A new research paper submitted to arXiv on June 9, 2026, is sounding the alarm on a phenomenon that's quietly accelerating across society: humans increasingly consulting AI systems before, alongside, or instead of human experts, peers, and their own independent judgment. Titled "The Social Consequences of AI Delegation," the paper argues that while significant debate has focused on whether LLMs can substitute for human research participants, the more urgent question is whether people are using these systems as surrogates for their own deliberation—and under what conditions this delegation occurs.
The Core Argument: AI as Consequential Social Actor
The researchers, including Yamir Moreno, contend that large language models should be treated as consequential social actors in a functional sense—systems whose outputs actively shape human decisions, social norms, and collective dynamics. This framing moves beyond the academic debate about whether LLMs can mimic human responses. Instead, it positions AI systems as agents reshaping how people think, choose, and interact with expertise itself.

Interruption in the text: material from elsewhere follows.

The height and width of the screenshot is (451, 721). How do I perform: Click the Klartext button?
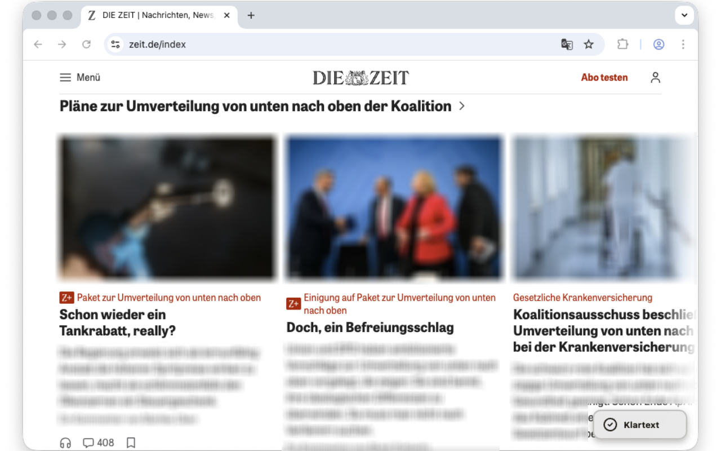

Spreading Across High-Stakes Domains
The paper identifies five critical domains where delegation is already visible: health, law, finance, education, and personal guidance. Whether it's someone asking an LLM about medical symptoms before seeing a doctor, seeking legal interpretations without consulting an attorney, or getting investment advice from a chatbot instead of a financial advisor, the pattern is consistent—people are treating AI outputs as legitimate substitutes for expert input.

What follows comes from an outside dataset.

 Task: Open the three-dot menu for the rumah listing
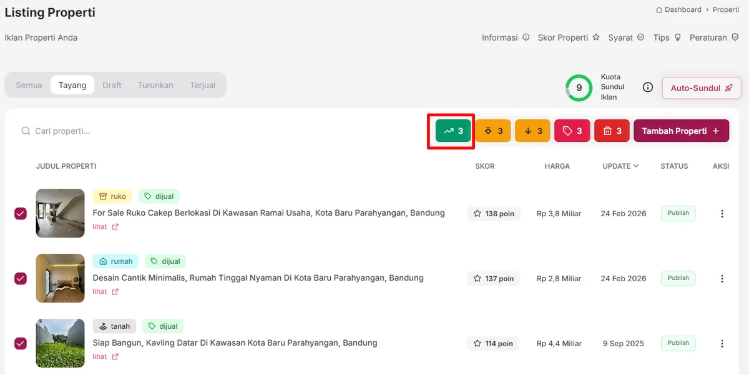click(722, 279)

Why This Demands Urgent Study
The researchers acknowledge that evidence for actual delegation remains uneven and context-dependent. But they argue this very uncertainty makes the phenomenon an urgent social-scientific object of study. If we wait for definitive proof of harm, the behavioral shifts may already be baked into how people approach decisions. The paper calls for a dedicated research programme to understand when delegation is benign, when it's risky, and what institutional or individual interventions might help.
Key Takeaways
- LLMs are increasingly consulted across health, law, finance, education, and personal guidance before human experts
- Researchers want frameworks treating AI systems as consequential social actors shaping collective dynamics
- The phenomenon remains uneven but demands urgent study before patterns become entrenched
The Bottom Line
This isn't just an academic exercise—it's a warning that we've crossed a threshold where AI outputs are influencing real-world decisions at scale, often with zero friction and minimal scrutiny. If we don't start treating this delegation as a social science emergency now, we're essentially letting the training data of human judgment get overwritten by probability distributions.